Algunos clientes consideran que el abogado debe ser muy agresivo en su defensa, pues piensan que  para que los defiendan bien, aquel tiene que identificarse plenamente con su perspectiva emocional, es decir, mostrar una actitud agresiva y vehemente hacía el contrario y su abogado.

De esto que hablo saben bien los abogados que se baten el cobre solos o en compañía de dos o tres letrados en pequeños despachos, abogados de trinchera cuya cartera de clientes acoge un espectro de gente muy variopinta, entre los que, de vez en cuando, aparece uno de estos ciudadanos, convertido en cliente, que no busca un abogado, sino un artefacto que, más que para defenderlo, debe usarse para el ataque.

Esta percepción que viven este tipo de clientes tiene su origen en el desconocimiento de nuestra función y en la nefasta influencia que el cine y algunos programas televisivos tienen sobre parte de nuestra sociedad, a la que se transmite una imagen que induce a pensar para ser un buen abogado hay que compartir la pasión del cliente y seguir todos sus consignas, mandatos que podrían resumirse en actuar en negociaciones y en sala de forma agresiva y, como no, mantenerse rudo y descortés con el abogado y la parte contraria, quedando vetadas la cortesía y camaradería que ha presidido la relación entre compañeros de toda la vida.

Estas conductas,  que vemos en ocasiones especialmente en asuntos de familia o laborales son, a mi modo de ver, no solo completamente inútiles y desacertadas, sino que vulneran las normas deontológicas establecidas para preservar las relaciones entre los abogados.

Inútiles porque si bien la gestión de las emociones es fundamental en todo proceso de negociación o litigio, el que el abogado apele a la falta de cordialidad, o lo que es peor, de respeto con el letrado contrario o con su cliente, no conduce absolutamente a nada, sino más bien a ampliar la brecha pasional con la que las partes acceden al litigio, amputando la posibilidad de mediación o negociación con la que se podría dar una solución amistosa al mismo. No podemos olvidar, que nuestra misión reside en cumplir con las funciones de consejo, mediación o defensa  con el fin de auxiliar al cliente, al juez y, en última instancia a la sociedad para alcanzar soluciones de la controversia que sean posibles y factibles de conformidad con el ordenamiento jurídico en el que intervenimos.

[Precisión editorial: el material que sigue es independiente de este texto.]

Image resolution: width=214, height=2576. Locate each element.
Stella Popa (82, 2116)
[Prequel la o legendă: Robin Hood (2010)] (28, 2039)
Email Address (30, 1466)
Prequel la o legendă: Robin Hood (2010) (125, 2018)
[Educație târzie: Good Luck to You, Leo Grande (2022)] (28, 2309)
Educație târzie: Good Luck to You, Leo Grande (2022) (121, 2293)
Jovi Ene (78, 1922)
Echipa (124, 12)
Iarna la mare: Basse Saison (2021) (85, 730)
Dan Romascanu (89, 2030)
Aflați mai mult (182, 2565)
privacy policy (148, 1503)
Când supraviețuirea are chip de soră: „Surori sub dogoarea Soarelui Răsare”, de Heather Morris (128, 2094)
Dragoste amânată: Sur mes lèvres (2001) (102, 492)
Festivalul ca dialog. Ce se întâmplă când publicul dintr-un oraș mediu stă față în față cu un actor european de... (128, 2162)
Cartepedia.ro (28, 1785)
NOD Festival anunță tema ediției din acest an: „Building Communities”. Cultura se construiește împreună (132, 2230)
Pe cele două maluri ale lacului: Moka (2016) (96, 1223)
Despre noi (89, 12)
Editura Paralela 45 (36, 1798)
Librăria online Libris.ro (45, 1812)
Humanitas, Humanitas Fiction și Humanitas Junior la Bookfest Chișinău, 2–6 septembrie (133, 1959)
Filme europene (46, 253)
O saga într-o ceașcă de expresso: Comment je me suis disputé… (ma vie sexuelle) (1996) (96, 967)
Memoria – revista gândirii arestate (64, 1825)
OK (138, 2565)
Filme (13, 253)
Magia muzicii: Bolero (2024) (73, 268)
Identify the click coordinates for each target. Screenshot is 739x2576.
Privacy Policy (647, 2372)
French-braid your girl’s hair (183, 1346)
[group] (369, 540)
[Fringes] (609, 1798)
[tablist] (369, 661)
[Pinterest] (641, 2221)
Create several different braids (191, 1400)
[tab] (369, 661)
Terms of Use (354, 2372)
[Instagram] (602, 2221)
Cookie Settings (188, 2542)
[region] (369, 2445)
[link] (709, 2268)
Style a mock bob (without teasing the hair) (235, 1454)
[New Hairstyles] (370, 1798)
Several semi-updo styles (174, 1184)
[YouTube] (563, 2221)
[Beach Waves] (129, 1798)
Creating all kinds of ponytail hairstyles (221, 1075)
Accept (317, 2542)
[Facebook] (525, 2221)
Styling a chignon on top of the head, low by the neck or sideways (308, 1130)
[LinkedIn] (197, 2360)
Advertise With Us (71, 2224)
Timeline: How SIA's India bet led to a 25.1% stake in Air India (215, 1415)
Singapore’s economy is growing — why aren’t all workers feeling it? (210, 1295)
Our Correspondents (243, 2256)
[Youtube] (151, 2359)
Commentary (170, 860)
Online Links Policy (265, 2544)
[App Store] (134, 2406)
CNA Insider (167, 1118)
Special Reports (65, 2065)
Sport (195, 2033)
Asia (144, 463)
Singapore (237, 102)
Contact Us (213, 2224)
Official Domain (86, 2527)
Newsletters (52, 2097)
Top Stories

En la medida en la que, tras aceptar el encargo, actuemos movidos por ese rencor a todo lo que se mueva en terreno contrario, flaco favor estaremos haciendo a nuestro cliente y a la sociedad.

Desacertadas, pues la agresividad poco aporta para el éxito en la defensa del asunto. Los que gritan y hacen aspavientos, deben recordar que la solución a la controversia encuentra su última instancia en la aplicación del ordenamiento jurídico a los hechos que conforman la misma, por lo que las probabilidades de éxito estarán no con el que más grite, sino con el más hábil en la preparación y estudio del asunto, siendo el paroxismo en la defensa indicio claro de falta de preparación.

Finalmente, estas conductas son deontológicamente incorrectas, pues las normas deontológicas preservan precisamente la dignidad del otro letrado y en última instancia la de nuestro colectivo profesional. Ya no por educación, sino por respeto a los cimientos de nuestra profesión, el abogado debe saber que el compañero contario está haciendo exactamente lo mismo que él, es decir, defendiendo los intereses de su cliente, con mayor o menor razón, pero cumpliendo con su cometido, y desconocer esto, conduce a una miopía profesional que, tarde o temprano, conllevará al aislamiento e incluso al retiro anticipado. En tal sentido, decía Martínez del Val “da a tus compañeros la estimación que merecen: luchan como tú mismo por el derecho y la justicia”, frase que podríamos completarla con la siguiente de Da Silva Martins “Considera siempre a tu colega adversario imbuido en los mismos ideales que tú te revistes. Y trátalo con la dignidad que la profesión que ejerces merece ser tratada (Da Silva Martins).

Por ello, cuando nos encontremos a uno de estos clientes, hemos de mantener nuestra independencia y actuar siguiendo las normas de nuestra conciencia y, por supuesto, las normas deontológicas, evitando caer en las redes de la pasión de aquéllos, y conduciéndonos con la implicación profesional que el caso requiere, pero alejados de toda pasión que enturbié nuestra defensa y nos impida cumplir con nuestra función. Si esto no es posible, la mejor opción es desistir de la relación, cueste lo que cueste, y esto lo digo por propia experiencia porque lo he vivido y tras intentos frustrados de hacer cambiar de mentalidad al cliente, he tenido que cesar en la relación con el cliente.

En definitiva, me quedo con la cordialidad, amabilidad y respeto entre compañeros, no olvidando que en la medida en la que contribuyamos todos a extender esta actitud cordial, estaremos engrandeciendo nuestra profesión.